According to reports Lloyds Banking Group PLC announced on Tuesday that it is set to acquire Bank of America Corp.’s U.K. credit-card business MBNA Ltd., for GBP1.9 billion or $2.35 billion, the lenders first major purchase since its bailout during the financial crisis.
Lloyds, has been trying to grow its credit-card business as it looks to spread away from its key mortgage business and improve its bottom line.
Meanwhile Bank of America planned to sell the unit, which has about five million customers and a loan book of around GBP7 billion, in 2011 as it discarded several international credit-card trades to bolster its balance sheet.
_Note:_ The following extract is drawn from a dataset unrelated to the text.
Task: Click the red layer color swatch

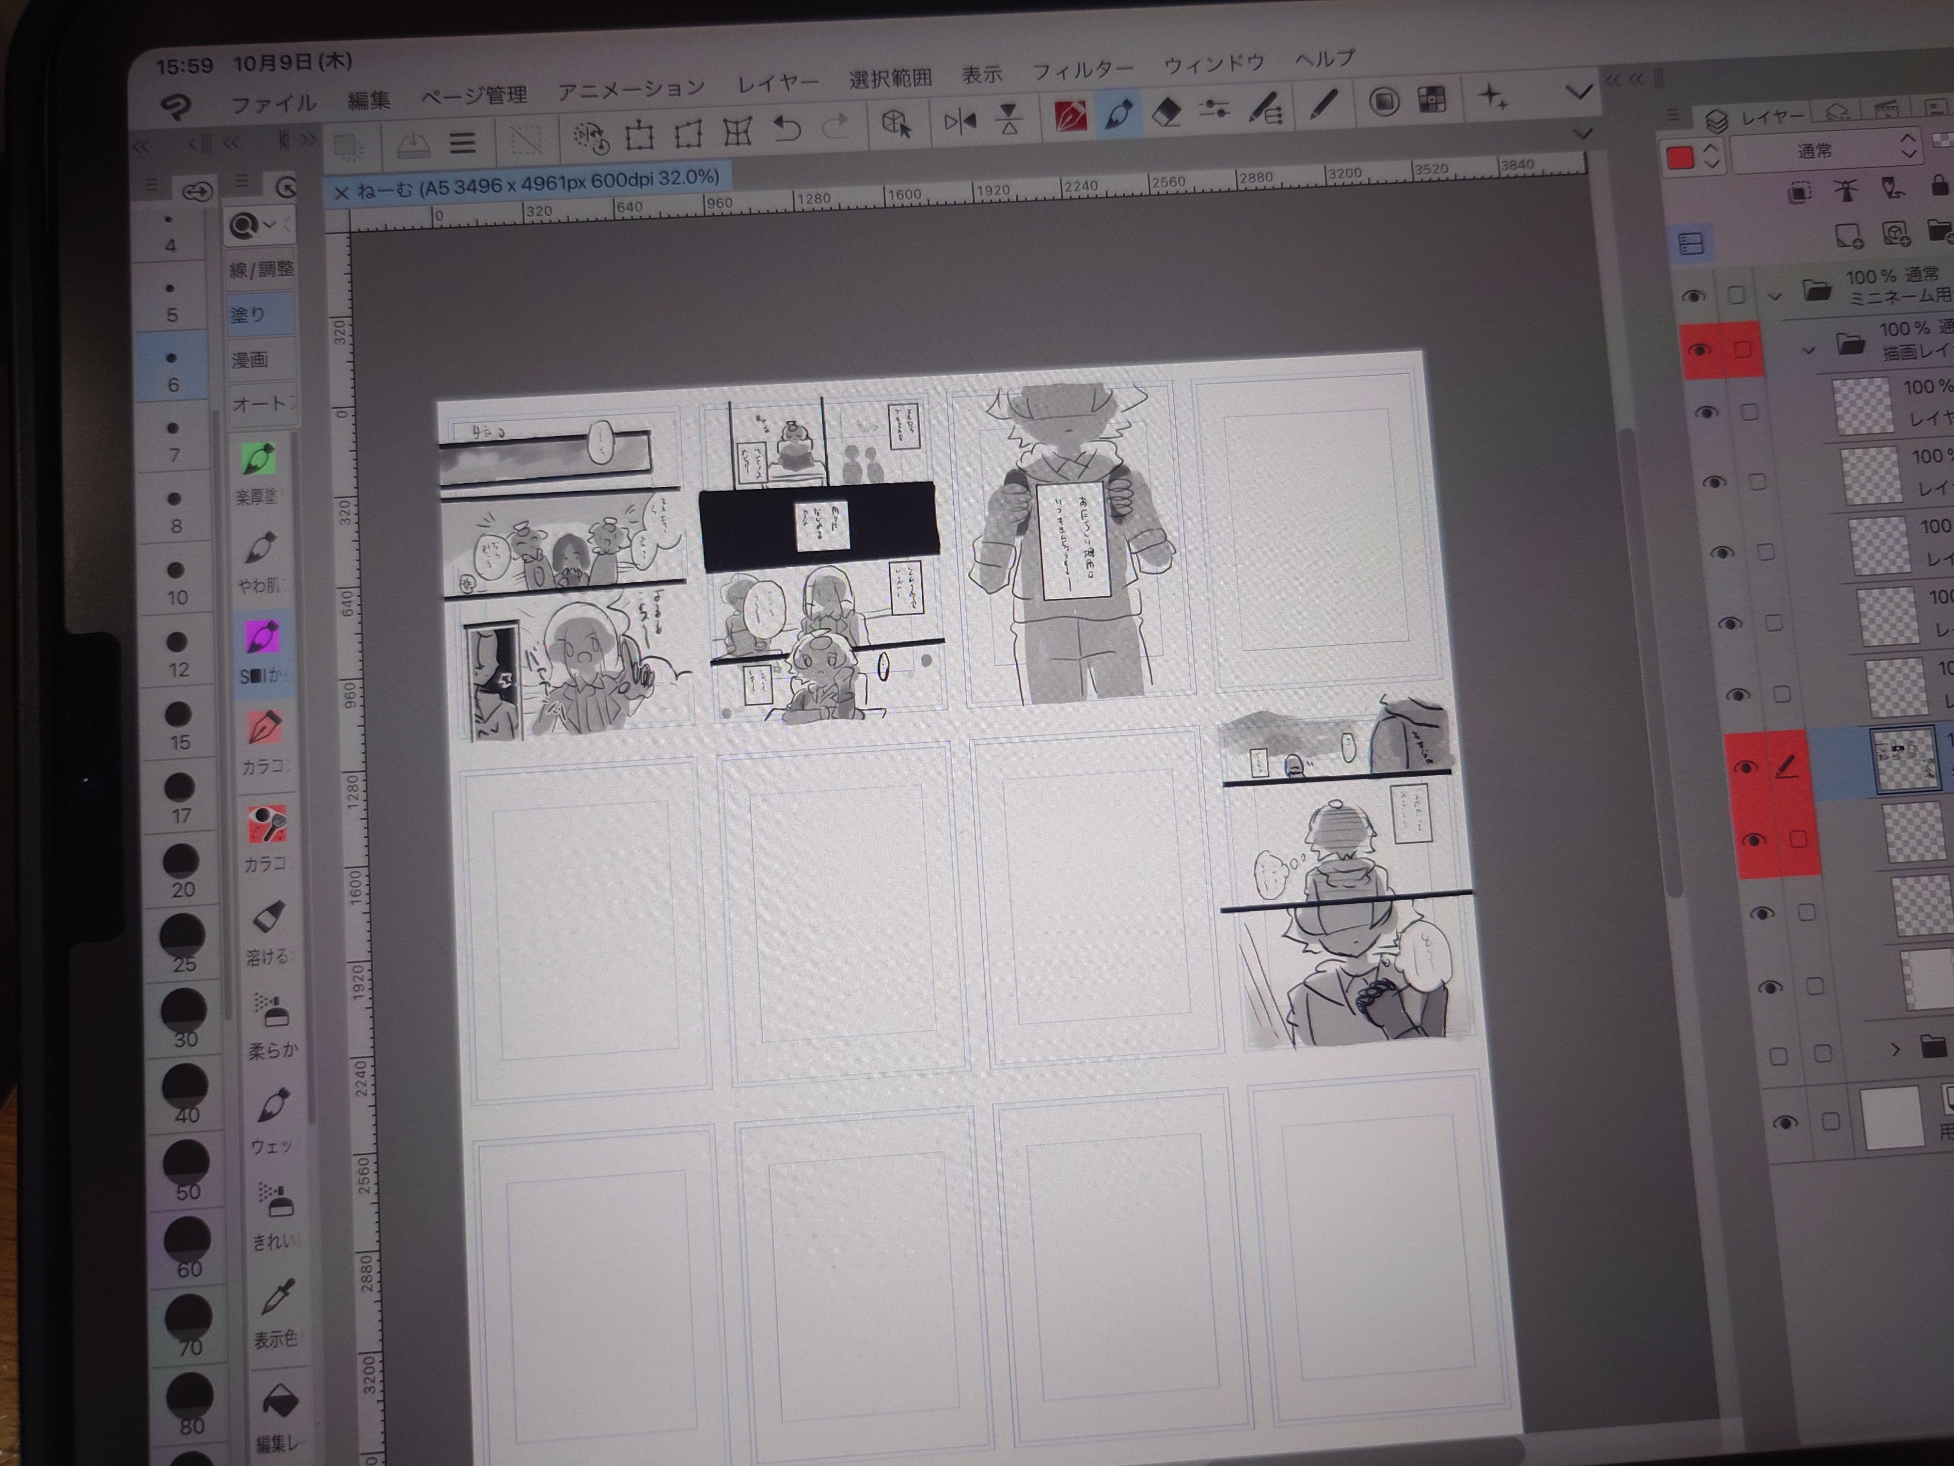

This transaction is a further evidence to Lloyds’s return to health. The bank had been barred from acquirements following its GBP20 billion taxpayer bailout during the fiscal crisis. The U.K. government is in the middle of gradually selling off its outstanding 6.9% stake in the bank.
However some analysts were skeptical over deal especially due to vagueness over Brexit looms over the U.K. economy. “The risk cannot be ignored,” said Shore Capital analyst Gary Greenwood, adding that the deal will likely boost Lloyds’s share of the U.K. credit-card market from around 15% to 26%.
In the meantime Lloyds, which is still partly owned by the U.K. government, said it expects the takeover to surge group revenue by GBP650 million a year and enhance its net interest margin by 0.1% point. Despite the price of the deal, Lloyds said it expects to be able to continue paying a progressive dividend.
Moreover the agreement is likely to be completed by the end of the first half of 2017, subject to competition and regulatory approval, the bank said. Lloyds is also looking at other potential purchases, including in insurance.